My big purchase that day was the 7-inch single for Prince’s Kiss. Todd humored me and listened to my explanation for why this was the best thing ever: Prince’s Greatest Hits CD had also come with a bonus disc of non-album B-Sides. For whatever reason, though, Love or Money, the B-Side to Kiss, was not included. I don’t even remember what it cost. Price was no object. Todd and I had a drink to celebrate my success.
This morning, while in the tub listening to Prince’s Crystal Ball, it occurred to me that because I only ever owned Love or Money on vinyl, it wasn’t on my iPod. I found it on iTunes and downloaded it while brushing my teeth. The 21-year-old me would be impressed but a part of me envies him and the joy of the hunt.
On November 25, 1981, my father was 33 and my mother was 29. That night, they did the coolest thing in their lives: They saw Prince in concert during his “Controversy” tour. This was back when he was still considered an R&B act and would play a relatively small venue like Greenville Memorial Auditorium, where I later graduated high school and where I once saw a rodeo (those were two separate events).
A month earlier, Prince opened for The Rolling Stones in Los Angeles. His “Rocky Horror” wardrobe and sexually androgynous lyrics was met with gay and racial slurs. The crowd was more receptive in Greenville.
I was 7 at the time so I was not at the concert. This means I cannot confirm my mother’s story that when the guy next to them offered her a joint, she declined.

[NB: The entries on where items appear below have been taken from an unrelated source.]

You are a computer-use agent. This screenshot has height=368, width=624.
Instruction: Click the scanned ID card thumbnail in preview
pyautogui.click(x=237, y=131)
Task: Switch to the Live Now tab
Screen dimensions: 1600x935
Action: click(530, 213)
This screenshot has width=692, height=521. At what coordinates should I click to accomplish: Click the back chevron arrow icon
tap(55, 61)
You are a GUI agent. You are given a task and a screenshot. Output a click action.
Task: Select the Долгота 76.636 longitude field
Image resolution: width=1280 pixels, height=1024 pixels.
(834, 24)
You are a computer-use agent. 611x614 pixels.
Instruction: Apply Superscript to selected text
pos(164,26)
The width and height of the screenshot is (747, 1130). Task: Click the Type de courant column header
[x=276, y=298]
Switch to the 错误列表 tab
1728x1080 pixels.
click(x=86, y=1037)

Prince was theirs in 1981. He became mine in 1983 when I remember taping “Little Red Corvette” off the radio. Once that happened, they had to tone down their enthusiasm for Prince. They had to be parents and openly disapprove of “Darling Nikki” while silently jamming to “When Doves Cry.” Unlike Madonna and Annie, who they never got, my parents always dug Prince. My father still has his vinyl copy of the “Controversy” album, and the “Sign o’ the Times” double CD that’s in my collection is the one my parents bought in 1987. My first Christmas in New York, they sent me the just-released “Emancipation” CD.
There was a period in college when the three albums I listened to the most were “1999,” “Parade,” and “O->.” My mother, whose car stereo I’d hijack whenever I was back in Greenville, never complained. Once, after the 1,000th listening of “All the Critics Love U in New York,” she said, “He’s dirty, son. But he’s good.” That was high praise.
Greenville Memorial Auditorium was demolished in 1997. The BI-LO Center replaced it in 1998 and was the largest arena in South Carolina until 2002. Prince returned to Greenville to perform at the BI-LO Center in 2011 for his “Welcome 2 America” tour. If my mother were alive and my parents had gone to the show, they would have agreed he still has it.